In get_tokenizer() (line ~517), when pretrained_model_name_or_path is not a local directory, get_model() is called. Without VLLM_USE_MODELSCOPE=true, get_model() simply returns the input string unchanged (lines 439-441). AutoTokenizer.from_pretrained('deepseek-ai/DeepSeek-R1') then succeeds by downloading to the HuggingFace cache. Finally, _fix_tokenizer_for_sglang(tokenizer, 'deepseek-ai/DeepSeek-R1') is called with the Hub ID as model_path. Inside, Path('deepseek-ai/DeepSeek-R1') / 'tokenizer.json' resolves to the relative path deepseek-ai/DeepSeek-R1/tokenizer.json in the current working directory — which does not exist.

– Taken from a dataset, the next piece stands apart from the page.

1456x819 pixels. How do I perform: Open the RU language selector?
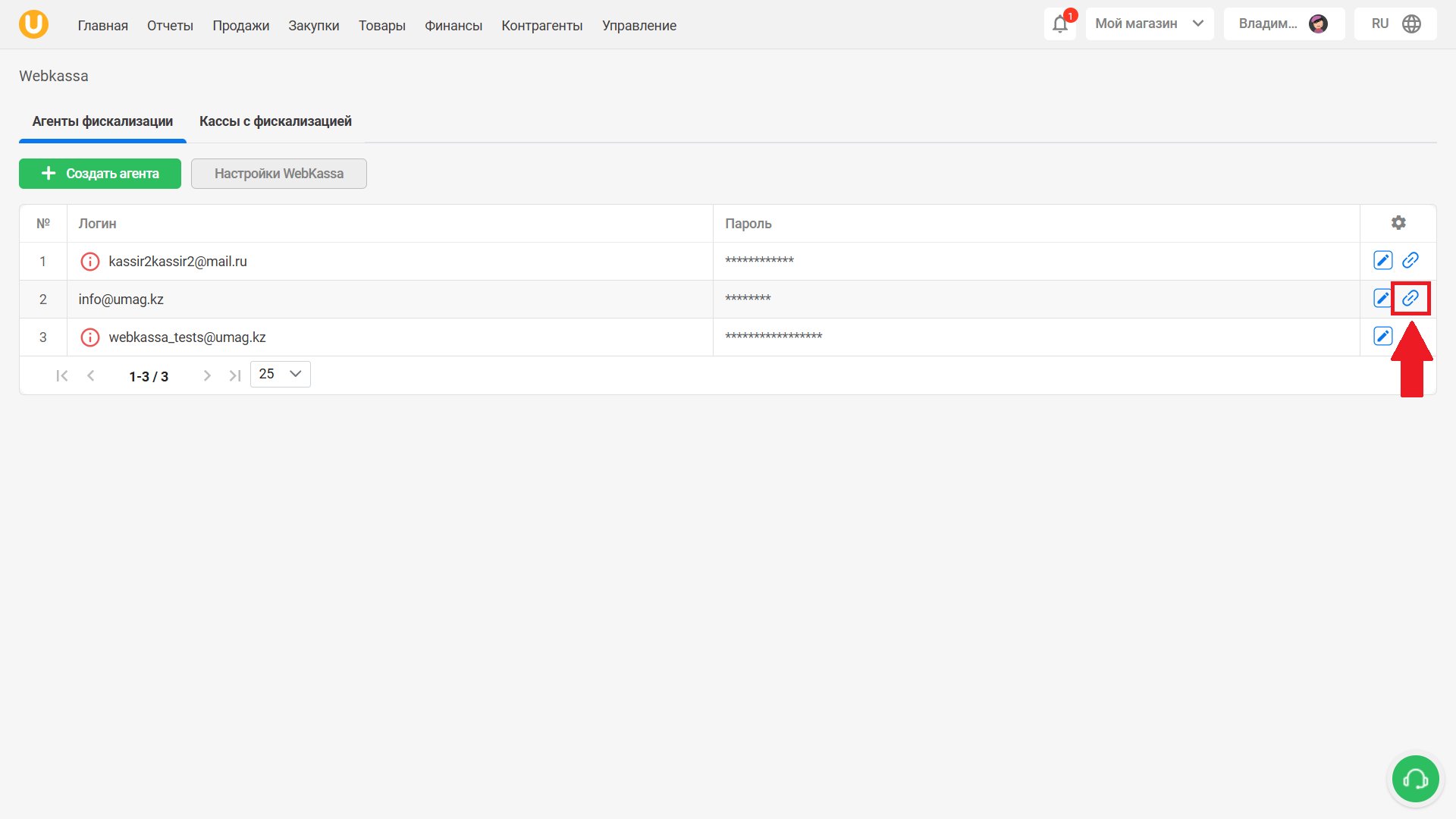(x=1395, y=24)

Why existing code doesn't prevent it

The code has no fallback to resolve the HF cache location. The is_file() guards are appropriate for local paths but become a silent no-op for Hub IDs. There is no warning, log message, or exception — the function just returns the unmodified tokenizer. Because AutoTokenizer.from_pretrained succeeds silently using the HF cache, callers have no indication the fix was skipped.

What the impact would be

Any user who passes a HuggingFace Hub model ID to the benchmark script (the default and most common usage pattern) will get an unfixed tokenizer. The benchmark client will still tokenize text differently from the sglang server — the exact mismatch this PR intends to resolve. For DeepSeek-R1, this means the client sees ~7,000 tokens but the server sees ~35,000 tokens, causing ~5x TTFT inflation and ~24% throughput regression as described in the PR description. The fix only works if users explicitly pre-download models to a local path.

How to fix it

After loading the tokenizer, resolve the local cache path before calling _fix_tokenizer_for_sglang. The simplest approach is to use tokenizer.name_or_path (which AutoTokenizer populates with the resolved cache directory) or call huggingface_hub.snapshot_download(model_id, local_files_only=True) to get the cache path without triggering a re-download. For example: _fix_tokenizer_for_sglang(tokenizer, tokenizer.name_or_path).

Step-by-step proof

User runs benchmark with --model deepseek-ai/DeepSeek-R1 (no local path).

get_tokenizer('deepseek-ai/DeepSeek-R1') is called.

os.path.exists('deepseek-ai/DeepSeek-R1') → False.

get_model('deepseek-ai/DeepSeek-R1') → returns 'deepseek-ai/DeepSeek-R1' (ModelScope not set).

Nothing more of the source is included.